Who will provide the legal support to women and children fleeing domestic violence and abuse? Who will undertake urgent guardianship applications for the most vulnerable members of our communities? Prevent someone from becoming destitute in our city? Or ensure that essential repairs or disability adaptations are carried out to a tenant’s home.

Make no mistake once you lose a law centre or an advice agency in your community you won’t see them again. These are your community assets. These are your local advice agencies. Once felled they won’t grow back.

I have seldom seen a proposal that is so reckless and feckless as wiping out your local advice sector during a pandemic and recession; so lacking in any strategic thinking, logic or compassion for the wellbeing of Glasgow’s citizens.

During lockdown, I’ve also worked as a board member of the Money and Pensions Service (MaPS) to safeguard the capacity of debt advice in England. We secured an additional £38m from the Treasury with plans to recruit an additional 1,000 or so debt advisors in England. MaPS predicts a 60 per cent demand in debt advice; with demand not peaking until the end of 2021.

This work resulted in £5.9m in consequential funding for debt advice in Scotland, Wales and Northern Ireland. Over the weekend the Scottish Government announced this money is going to pay for online services. Who will provide face-to-face advice in Glasgow for those who are digitally excluded, mentally ill, of no fixed abode or with complex and multiple needs?

We should be increasing the capacity of our free advice sector in Glasgow because we know a massive increase in demand for help and representation is literally around the corner.
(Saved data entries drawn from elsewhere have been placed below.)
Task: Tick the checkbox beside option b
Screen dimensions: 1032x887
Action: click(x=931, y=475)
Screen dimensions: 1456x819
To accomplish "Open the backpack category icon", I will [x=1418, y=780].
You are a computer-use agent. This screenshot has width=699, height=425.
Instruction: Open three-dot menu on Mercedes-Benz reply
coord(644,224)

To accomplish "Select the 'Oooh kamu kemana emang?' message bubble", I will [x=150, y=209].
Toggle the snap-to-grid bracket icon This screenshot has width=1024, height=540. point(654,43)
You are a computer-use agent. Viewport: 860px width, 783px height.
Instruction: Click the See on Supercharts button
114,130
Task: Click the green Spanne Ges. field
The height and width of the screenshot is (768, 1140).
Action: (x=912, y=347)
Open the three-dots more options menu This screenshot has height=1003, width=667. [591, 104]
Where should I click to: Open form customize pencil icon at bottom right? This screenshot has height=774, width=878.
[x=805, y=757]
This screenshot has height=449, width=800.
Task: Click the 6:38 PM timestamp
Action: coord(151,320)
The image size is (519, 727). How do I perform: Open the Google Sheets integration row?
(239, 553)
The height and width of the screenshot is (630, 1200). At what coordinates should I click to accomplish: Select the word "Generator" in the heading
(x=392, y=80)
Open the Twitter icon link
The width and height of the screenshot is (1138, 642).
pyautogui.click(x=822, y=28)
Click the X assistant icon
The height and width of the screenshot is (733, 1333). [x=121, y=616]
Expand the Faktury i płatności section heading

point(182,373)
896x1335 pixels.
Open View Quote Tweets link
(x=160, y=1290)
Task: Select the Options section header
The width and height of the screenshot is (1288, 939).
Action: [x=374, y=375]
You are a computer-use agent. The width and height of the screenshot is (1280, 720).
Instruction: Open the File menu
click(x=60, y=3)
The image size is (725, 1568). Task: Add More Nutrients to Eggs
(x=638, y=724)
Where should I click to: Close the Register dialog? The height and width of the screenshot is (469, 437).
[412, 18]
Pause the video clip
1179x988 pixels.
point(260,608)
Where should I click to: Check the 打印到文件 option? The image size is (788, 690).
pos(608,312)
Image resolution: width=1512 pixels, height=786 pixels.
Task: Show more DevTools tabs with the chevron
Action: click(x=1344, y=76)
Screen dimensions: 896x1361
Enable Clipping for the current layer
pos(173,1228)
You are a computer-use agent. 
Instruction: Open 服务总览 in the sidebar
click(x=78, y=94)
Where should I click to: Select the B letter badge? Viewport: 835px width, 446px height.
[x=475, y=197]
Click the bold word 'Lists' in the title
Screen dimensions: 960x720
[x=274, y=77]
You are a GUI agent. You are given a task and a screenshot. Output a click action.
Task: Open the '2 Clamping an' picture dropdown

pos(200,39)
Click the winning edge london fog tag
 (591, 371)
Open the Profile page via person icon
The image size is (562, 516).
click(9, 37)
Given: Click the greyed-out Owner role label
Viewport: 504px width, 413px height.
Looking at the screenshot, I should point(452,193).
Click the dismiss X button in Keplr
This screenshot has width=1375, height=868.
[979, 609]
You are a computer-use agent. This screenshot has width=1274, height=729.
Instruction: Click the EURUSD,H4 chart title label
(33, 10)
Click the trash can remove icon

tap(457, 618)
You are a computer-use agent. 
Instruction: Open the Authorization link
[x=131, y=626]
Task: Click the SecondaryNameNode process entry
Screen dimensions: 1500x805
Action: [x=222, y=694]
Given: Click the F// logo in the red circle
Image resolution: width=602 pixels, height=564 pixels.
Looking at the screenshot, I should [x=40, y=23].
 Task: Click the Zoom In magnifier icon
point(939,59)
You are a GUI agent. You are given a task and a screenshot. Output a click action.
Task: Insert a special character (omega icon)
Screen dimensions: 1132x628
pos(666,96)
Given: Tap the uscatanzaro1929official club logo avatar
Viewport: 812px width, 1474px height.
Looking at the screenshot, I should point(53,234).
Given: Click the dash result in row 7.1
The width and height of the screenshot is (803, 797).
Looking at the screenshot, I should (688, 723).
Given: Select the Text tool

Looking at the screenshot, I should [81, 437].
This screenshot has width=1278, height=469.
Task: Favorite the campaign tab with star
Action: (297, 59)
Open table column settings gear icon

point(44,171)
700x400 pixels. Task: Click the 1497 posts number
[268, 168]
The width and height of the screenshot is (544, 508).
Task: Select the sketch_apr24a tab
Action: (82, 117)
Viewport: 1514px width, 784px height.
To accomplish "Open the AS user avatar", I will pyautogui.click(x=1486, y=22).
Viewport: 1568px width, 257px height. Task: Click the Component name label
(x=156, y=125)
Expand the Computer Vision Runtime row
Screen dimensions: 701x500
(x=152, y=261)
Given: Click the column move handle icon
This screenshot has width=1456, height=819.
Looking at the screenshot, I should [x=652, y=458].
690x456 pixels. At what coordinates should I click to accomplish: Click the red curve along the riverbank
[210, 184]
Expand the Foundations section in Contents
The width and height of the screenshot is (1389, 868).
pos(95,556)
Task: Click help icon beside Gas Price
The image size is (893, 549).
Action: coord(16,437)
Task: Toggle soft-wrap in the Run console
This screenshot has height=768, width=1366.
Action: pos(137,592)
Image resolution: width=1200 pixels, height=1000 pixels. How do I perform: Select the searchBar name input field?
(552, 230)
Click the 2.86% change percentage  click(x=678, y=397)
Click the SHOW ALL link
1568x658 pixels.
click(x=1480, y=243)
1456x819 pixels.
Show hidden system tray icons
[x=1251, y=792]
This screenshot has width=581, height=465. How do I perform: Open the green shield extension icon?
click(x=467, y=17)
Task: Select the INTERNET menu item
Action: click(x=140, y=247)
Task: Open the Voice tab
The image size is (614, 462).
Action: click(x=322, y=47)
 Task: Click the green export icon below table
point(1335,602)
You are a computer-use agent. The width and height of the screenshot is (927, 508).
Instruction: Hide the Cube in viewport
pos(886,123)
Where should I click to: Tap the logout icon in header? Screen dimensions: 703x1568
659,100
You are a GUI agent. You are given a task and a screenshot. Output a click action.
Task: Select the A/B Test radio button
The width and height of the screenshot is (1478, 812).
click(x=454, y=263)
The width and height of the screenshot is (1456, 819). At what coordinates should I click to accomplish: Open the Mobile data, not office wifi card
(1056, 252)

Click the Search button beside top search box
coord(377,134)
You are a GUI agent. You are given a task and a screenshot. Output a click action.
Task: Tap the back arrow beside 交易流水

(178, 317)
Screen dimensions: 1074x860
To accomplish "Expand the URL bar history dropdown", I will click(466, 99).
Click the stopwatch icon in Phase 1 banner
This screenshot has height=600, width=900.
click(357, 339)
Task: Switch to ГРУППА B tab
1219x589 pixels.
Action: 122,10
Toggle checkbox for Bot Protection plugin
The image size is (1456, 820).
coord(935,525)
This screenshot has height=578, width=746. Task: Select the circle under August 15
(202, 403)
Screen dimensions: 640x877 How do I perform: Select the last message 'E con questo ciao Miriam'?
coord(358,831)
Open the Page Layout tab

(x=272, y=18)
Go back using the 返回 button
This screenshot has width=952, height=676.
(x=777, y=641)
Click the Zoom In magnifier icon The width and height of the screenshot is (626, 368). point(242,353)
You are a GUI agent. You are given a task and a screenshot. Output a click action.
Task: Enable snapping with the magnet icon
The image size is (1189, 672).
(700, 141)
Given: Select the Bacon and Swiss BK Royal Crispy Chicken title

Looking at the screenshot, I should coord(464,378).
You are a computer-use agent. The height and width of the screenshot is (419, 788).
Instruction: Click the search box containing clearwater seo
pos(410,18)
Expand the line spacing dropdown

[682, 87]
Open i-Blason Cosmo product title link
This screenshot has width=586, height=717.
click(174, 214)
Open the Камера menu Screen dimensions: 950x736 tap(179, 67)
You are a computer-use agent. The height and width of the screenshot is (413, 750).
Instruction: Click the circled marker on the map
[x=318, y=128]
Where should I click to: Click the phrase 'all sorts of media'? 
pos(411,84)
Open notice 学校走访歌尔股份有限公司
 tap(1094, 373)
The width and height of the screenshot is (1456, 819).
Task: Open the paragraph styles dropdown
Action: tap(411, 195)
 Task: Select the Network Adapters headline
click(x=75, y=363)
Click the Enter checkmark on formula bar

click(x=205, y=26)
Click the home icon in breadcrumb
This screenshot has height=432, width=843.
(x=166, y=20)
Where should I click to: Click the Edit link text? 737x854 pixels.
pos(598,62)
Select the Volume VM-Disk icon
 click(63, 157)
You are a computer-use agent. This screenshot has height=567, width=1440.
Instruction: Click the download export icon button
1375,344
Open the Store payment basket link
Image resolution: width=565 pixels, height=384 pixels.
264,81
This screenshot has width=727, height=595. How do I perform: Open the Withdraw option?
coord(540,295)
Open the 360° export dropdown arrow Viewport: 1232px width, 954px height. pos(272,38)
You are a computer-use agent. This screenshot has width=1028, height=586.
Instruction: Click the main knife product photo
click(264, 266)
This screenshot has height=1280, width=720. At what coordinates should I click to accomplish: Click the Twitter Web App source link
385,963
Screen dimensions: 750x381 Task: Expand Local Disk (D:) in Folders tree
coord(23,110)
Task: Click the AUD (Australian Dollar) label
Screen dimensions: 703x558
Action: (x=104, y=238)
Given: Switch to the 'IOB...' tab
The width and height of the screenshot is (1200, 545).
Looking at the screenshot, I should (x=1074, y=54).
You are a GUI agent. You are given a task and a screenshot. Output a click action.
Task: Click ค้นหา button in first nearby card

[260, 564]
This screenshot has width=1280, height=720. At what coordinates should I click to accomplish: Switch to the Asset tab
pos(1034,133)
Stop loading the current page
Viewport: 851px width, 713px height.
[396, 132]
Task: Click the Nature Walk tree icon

Slashing the capacity of Glasgow’s advice sector in 2020 would be an act of vandalism that would shame the barbarian race of Vandals themselves.

I would implore members of GCC’s City Administration Committee to retain the existing level of advice sector funding for this financial year (under the Integrated Grants Fund). The proposals councillors are being asked to vote through on Thursday are hopelessly out of date and are pre-Covid-19 in terms of planning.

Use that time to plan for how Glasgow will be able to meet the massive increase in demand for free advice and representation services later this year. If common sense, morality or prudence does not prevail then consider the duties on GCC in terms of the 2010 Equality Act.

How can the council discharge its public sector equality duty to advance opportunity or reduce the inequalities of its citizens because of social-economic disadvantage? Wiping out over half of your advice and support for Glasgow’s poorest and most vulnerable during a pandemic is a decision that no reasonable council could ever implement.

There are two priorities for Glasgow’s Communities Fund. First: improve communities by “addressing the impact of barriers such as deprivation, disadvantage, exclusion, inequality and isolation”. Second: to empower local communities to strengthen resilience. These priorities can never be achieved without a strong and vibrant Glasgow advice sector.